• Required action
Select every line below containing the word "button".

----

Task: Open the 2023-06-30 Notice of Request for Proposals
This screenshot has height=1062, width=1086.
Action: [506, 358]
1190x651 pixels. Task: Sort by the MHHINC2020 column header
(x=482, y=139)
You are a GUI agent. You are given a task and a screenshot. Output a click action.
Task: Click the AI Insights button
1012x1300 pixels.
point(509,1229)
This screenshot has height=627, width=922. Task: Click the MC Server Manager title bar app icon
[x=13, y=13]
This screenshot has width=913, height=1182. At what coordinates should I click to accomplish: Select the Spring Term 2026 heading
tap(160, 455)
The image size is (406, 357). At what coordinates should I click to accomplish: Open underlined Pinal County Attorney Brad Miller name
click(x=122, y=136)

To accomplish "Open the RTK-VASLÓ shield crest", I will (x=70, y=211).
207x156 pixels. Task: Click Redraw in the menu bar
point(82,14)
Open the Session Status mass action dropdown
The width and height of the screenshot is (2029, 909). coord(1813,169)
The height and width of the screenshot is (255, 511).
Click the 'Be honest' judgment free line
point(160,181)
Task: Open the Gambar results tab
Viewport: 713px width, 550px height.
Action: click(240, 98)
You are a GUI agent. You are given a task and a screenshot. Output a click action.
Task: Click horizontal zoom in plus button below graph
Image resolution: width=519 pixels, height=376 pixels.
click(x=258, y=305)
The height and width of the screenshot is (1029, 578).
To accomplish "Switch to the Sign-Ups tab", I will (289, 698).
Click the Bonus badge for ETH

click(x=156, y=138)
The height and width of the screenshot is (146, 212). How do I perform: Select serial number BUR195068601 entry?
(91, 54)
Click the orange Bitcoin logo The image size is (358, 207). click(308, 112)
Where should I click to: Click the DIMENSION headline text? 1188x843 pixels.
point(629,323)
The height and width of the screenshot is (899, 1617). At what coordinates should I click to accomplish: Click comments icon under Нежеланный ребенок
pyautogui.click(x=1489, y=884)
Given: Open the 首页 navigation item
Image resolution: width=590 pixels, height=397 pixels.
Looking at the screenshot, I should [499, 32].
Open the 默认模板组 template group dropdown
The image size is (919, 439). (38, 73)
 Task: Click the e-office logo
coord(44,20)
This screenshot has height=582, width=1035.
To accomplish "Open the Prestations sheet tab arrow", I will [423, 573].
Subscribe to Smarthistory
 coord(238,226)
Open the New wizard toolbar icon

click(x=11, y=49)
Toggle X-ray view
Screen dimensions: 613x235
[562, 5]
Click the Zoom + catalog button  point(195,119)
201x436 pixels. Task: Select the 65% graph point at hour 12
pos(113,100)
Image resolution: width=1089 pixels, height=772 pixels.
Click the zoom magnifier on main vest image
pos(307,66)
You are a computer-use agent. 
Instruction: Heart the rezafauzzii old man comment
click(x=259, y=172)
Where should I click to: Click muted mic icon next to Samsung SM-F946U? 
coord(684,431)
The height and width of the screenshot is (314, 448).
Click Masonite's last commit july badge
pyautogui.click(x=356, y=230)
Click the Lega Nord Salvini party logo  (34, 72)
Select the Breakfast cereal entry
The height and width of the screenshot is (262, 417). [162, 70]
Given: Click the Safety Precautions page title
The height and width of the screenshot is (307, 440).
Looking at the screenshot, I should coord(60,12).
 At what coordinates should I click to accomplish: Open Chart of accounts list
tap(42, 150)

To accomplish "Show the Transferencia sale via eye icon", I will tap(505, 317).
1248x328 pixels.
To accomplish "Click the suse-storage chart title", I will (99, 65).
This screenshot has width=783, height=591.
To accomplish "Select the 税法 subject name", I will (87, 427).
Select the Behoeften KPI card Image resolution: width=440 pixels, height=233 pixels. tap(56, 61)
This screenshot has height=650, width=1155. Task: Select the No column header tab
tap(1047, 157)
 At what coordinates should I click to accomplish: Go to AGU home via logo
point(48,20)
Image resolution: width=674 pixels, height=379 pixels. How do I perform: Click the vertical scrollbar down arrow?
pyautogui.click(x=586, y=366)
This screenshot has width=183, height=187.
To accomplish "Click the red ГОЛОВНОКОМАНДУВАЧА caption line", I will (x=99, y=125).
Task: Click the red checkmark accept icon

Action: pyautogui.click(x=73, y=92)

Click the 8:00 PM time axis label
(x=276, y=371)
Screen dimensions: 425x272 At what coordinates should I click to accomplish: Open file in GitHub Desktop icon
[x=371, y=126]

----

• Task solution
Task: Click the AI Insights button
Task: Click horizontal zoom in plus button below graph
Click the Zoom + catalog button  point(195,119)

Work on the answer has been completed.